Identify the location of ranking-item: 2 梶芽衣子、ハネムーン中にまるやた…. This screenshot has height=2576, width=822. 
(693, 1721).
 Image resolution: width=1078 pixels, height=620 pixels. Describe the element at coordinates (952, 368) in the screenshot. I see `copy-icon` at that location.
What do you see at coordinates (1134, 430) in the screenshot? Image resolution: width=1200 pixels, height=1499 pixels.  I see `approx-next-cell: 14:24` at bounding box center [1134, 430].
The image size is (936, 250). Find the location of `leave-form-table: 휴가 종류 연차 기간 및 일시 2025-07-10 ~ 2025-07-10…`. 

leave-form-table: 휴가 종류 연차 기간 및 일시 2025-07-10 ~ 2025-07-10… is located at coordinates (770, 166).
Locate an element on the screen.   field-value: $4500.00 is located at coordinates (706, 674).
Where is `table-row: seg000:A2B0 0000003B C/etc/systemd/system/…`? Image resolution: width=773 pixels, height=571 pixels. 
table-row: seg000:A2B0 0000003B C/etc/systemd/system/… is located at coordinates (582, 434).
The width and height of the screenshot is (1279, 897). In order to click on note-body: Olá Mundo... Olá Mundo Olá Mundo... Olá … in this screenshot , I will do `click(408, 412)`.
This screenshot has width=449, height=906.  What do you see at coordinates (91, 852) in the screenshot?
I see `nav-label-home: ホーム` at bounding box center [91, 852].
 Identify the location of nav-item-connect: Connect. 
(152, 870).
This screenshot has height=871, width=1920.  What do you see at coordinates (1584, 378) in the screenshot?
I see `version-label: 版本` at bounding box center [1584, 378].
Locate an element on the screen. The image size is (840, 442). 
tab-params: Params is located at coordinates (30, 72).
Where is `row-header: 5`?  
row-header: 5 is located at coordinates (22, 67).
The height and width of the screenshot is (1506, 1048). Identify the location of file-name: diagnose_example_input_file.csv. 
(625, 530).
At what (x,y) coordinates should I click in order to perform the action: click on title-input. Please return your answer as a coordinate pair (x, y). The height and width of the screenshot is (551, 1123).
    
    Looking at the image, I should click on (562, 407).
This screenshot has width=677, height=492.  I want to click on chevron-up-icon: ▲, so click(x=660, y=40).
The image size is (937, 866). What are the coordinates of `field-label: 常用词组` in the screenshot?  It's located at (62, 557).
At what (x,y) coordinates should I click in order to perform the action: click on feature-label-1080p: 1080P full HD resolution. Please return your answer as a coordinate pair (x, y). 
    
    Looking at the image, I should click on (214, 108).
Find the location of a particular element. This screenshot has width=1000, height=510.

_How to complete this task_
Render every line from the one containing "What do you see at coordinates (1134, 430)" through the one containing "(152, 870).", both included, as a Markdown table with the columns Row and Line. Number the rows and omit blank lines.

_Task solution_
| Row | Line |
|---|---|
| 1 | What do you see at coordinates (1134, 430) in the screenshot? Image resolution: width=1200 pixels, height=1499 pixels.  I see `approx-next-cell: 14:24` at bounding box center [1134, 430]. |
| 2 | The image size is (936, 250). Find the location of `leave-form-table: 휴가 종류 연차 기간 및 일시 2025-07-10 ~ 2025-07-10…`.  |
| 3 | leave-form-table: 휴가 종류 연차 기간 및 일시 2025-07-10 ~ 2025-07-10… is located at coordinates (770, 166). |
| 4 | Locate an element on the screen.   field-value: $4500.00 is located at coordinates (706, 674). |
| 5 | Where is `table-row: seg000:A2B0 0000003B C/etc/systemd/system/…`? Image resolution: width=773 pixels, height=571 pixels.  |
| 6 | table-row: seg000:A2B0 0000003B C/etc/systemd/system/… is located at coordinates (582, 434). |
| 7 | The width and height of the screenshot is (1279, 897). In order to click on note-body: Olá Mundo... Olá Mundo Olá Mundo... Olá … in this screenshot , I will do `click(408, 412)`. |
| 8 | This screenshot has width=449, height=906.  What do you see at coordinates (91, 852) in the screenshot? |
| 9 | I see `nav-label-home: ホーム` at bounding box center [91, 852]. |
| 10 |  Identify the location of nav-item-connect: Connect.  |
| 11 | (152, 870). |